PAGE EXCERPT:
>>>

There may be some token filters that are emitting a different number of
terms. There are so many changes between 3.5 and 4.4, that it simply isn't
worth the trouble to track down all of them. In some cases, there may be
bugs in 3.5 that have gotten fixed in any of the intervening releases.
Do you have a specific example - the input text and the field and field type
and analyzer where the tf differs? That should suggest where the differences
come from.
Do you have any specific reason to believe that one of the counts is more
right than the other?
-- Jack Krupansky
-----Original Message-----
From: Kuchekar
Sent: Thursday, September 12, 2013 4:50 PM
To: solr-user@lucene.apache.org
Cc: Stefan Matheis
Subject: Re: Different Responses for 4.4 and 3.5 solr index
Hi,
After triaging more for this, we find that the termFrequency (tf) for
the same field in the same doc in solr 3.5 and 4.4 is different.
example :
If word "fruits" appear in some field for 20 times
In 3.5 tf is reported to be 8, where as in 4.4 solr it reports to be 20.
that is changing the the score.
Also we see that the function 'idf' which depends upon the max doc is
changed.
Are there any changes in 'termFrequency' and 'idf' function in solr 4.4
compared to solr 3.5.
Looking forward for your reply.
Thanks.

<<<

DATASET EXTRACT:
>>>

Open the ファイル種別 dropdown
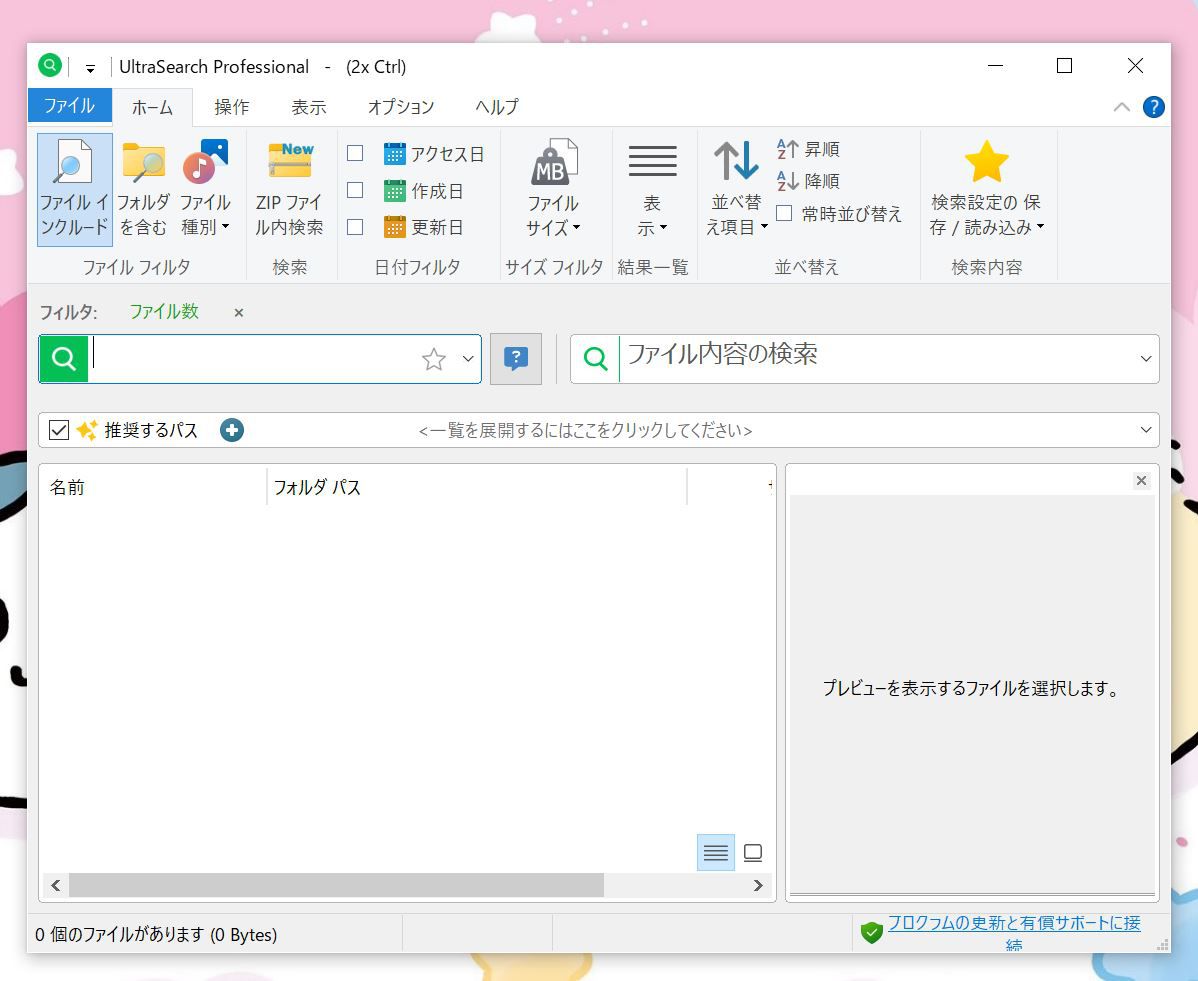Viewport: 1198px width, 981px height. (205, 190)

<<<

TASK INSTRUCTIONS: Reproduce the full Solr mailing-list reply on term frequency differences between versions 3.5 and 4.4, word for word.

THE RESULT:
There may be some token filters that are emitting a different number of
terms. There are so many changes between 3.5 and 4.4, that it simply isn't
worth the trouble to track down all of them. In some cases, there may be
bugs in 3.5 that have gotten fixed in any of the intervening releases.
Do you have a specific example - the input text and the field and field type
and analyzer where the tf differs? That should suggest where the differences
come from.
Do you have any specific reason to believe that one of the counts is more
right than the other?
-- Jack Krupansky
-----Original Message-----
From: Kuchekar
Sent: Thursday, September 12, 2013 4:50 PM
To: solr-user@lucene.apache.org
Cc: Stefan Matheis
Subject: Re: Different Responses for 4.4 and 3.5 solr index
Hi,
After triaging more for this, we find that the termFrequency (tf) for
the same field in the same doc in solr 3.5 and 4.4 is different.
example :
If word "fruits" appear in some field for 20 times
In 3.5 tf is reported to be 8, where as in 4.4 solr it reports to be 20.
that is changing the the score.
Also we see that the function 'idf' which depends upon the max doc is
changed.
Are there any changes in 'termFrequency' and 'idf' function in solr 4.4
compared to solr 3.5.
Looking forward for your reply.
Thanks.